From the C Standard (ISO/IEC 9899:2018 (C18)), section 6.10.2 "Source file inclusion":
2. A preprocessing directive of the form
# include < h-char-sequence > new-line
searches a sequence of implementation-defined places for a header identified uniquely by the specified sequence between the < and > delimiters, and causes the replacement of that directive by the entire contents of the header. How the places are specified or the header identified is implementation-defined.

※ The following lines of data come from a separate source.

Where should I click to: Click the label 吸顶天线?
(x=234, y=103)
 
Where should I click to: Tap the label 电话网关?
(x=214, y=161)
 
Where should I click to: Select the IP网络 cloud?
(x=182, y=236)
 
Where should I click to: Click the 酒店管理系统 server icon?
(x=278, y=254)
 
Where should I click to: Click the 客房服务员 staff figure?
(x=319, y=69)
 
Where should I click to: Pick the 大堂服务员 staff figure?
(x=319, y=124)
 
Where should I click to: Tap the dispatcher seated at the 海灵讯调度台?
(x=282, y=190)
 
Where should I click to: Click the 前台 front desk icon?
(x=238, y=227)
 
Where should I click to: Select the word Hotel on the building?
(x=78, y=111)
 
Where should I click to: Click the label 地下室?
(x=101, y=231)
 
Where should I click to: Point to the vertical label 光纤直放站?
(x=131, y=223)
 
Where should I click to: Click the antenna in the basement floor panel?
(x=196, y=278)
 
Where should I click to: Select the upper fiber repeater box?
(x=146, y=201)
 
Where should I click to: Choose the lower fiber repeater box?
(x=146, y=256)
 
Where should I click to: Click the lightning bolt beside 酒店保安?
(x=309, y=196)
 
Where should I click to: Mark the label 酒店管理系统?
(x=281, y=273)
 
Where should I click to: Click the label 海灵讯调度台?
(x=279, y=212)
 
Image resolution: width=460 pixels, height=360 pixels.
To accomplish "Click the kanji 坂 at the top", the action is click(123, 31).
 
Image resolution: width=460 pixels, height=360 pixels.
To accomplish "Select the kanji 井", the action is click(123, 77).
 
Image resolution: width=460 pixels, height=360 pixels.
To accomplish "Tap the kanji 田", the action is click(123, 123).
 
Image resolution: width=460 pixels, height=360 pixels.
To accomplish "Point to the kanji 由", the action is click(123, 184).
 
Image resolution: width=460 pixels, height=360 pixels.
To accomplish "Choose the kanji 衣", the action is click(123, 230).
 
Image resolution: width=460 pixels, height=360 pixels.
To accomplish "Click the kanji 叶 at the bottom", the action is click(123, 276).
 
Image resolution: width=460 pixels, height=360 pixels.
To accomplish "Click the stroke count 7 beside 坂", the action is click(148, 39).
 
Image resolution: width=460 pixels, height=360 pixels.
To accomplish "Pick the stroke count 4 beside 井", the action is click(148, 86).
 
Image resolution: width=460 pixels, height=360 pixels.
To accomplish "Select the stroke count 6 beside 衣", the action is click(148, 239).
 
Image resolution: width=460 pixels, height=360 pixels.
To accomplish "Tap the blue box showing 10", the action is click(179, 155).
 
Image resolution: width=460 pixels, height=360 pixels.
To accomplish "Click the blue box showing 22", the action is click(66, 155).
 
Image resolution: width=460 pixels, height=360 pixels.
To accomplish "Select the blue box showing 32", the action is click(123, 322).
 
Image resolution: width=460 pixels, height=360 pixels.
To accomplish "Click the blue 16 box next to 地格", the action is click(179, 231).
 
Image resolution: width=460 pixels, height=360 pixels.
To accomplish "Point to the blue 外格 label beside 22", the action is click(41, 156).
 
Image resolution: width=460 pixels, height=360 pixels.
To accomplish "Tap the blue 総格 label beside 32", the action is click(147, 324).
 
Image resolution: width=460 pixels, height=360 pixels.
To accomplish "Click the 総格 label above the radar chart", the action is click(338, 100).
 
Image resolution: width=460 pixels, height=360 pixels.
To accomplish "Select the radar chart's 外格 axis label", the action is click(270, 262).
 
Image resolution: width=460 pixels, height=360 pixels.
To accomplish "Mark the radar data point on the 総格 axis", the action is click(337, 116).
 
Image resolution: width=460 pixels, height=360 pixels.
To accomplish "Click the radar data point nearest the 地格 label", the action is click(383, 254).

3. A preprocessing directive of the form
# include " q-char-sequence " new-line
causes the replacement of that directive by the entire contents of the source file identified by the specified sequence between the " delimiters. The named source file is searched for in an implementation-defined manner. If this search is not supported, or if the search fails, the directive is reprocessed as if it read
# include < h-char-sequence > new-line
with the identical contained sequence (including > characters, if any) from the original directive.
When including a source file, if you use the #include <header.h>
notation, the compiler (gcc in your case) will search the header in a standard list of system directories (and, if used, the directories specified after the -l
option), while if you use the #include "header.h"
notation, the compiler will search the header in the directory containing the current file.
If you want to know where gcc is seeking for source files, I'd suggest you to have a look at this article.
CodePudding user response:
As mikyll98 has detailedly explained and indicated, #include <>
and #include “”
are for different things. Check which case your parser.h falls into.
In addition to miky’s answer, You should also check if the location of your header file is “visible” to VScode. This is where the json file comes in. VSCode settings is sometimes funky (I think) because sometimes you have to resort to json config files to fully modify the settings, and the location / configurable knobs of such json files are not explicit. You could open VSCode settings, type in the search bar “include path” or “include directories”, and go to the section relevant to C/C . There should be an option where you either add extra directories via the GUI, or let VSCode open a json file and you can add your path to that file. But be aware that the configurable knobs of said json file isn’t explicit and you’ll have to look up VSCode’s documentation website to know what specific json attribute to add.